Artificial intelligence chatbot vs pathology faculty and residents: Real-world clinical questions from a genitourinary treatment planning conference

Am J Clin Pathol. 2024 Jun 28;162(6):541-543. doi: 10.1093/ajcp/aqae078. Online ahead of print.

Abstract

Objectives: Artificial intelligence (AI)-based chatbots have demonstrated accuracy in a variety of fields, including medicine, but research has yet to substantiate their accuracy and clinical relevance. We evaluated an AI chatbot's answers to questions posed during a treatment planning conference.

Methods: Pathology residents, pathology faculty, and an AI chatbot (OpenAI ChatGPT [January 30, 2023, release]) answered a questionnaire curated from a genitourinary subspecialty treatment planning conference.

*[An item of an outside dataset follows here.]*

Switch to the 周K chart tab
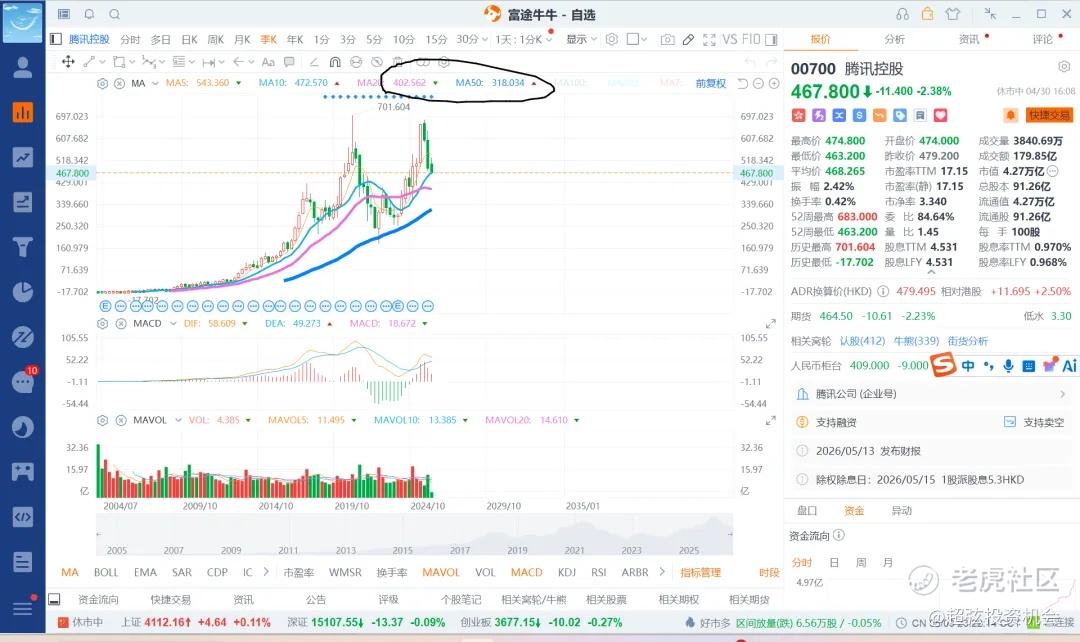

Results were evaluated by 2 blinded adjudicators: a clinician expert and a pathology expert. Scores were based on accuracy and clinical relevance.

Results: Overall, faculty scored highest (4.75), followed by the AI chatbot (4.10), research-prepared residents (3.50), and unprepared residents (2.87). The AI chatbot scored statistically significantly better than unprepared residents (P = .03) but not statistically significantly different from research-prepared residents (P = .33) or faculty (P = .30). Residents did not statistically significantly improve after research (P = .39), and faculty performed statistically significantly better than both resident categories (unprepared, P < .01; research prepared, P = .01).

Conclusions: The AI chatbot gave answers to medical questions that were comparable in accuracy and clinical relevance to pathology faculty, suggesting promise for further development. Serious concerns remain, however, that without the ability to provide support with references, AI will face legitimate scrutiny as to how it can be integrated into medical decision-making.

Keywords: artificial intelligence; genitourinary pathology; natural language processing; treatment planning conference.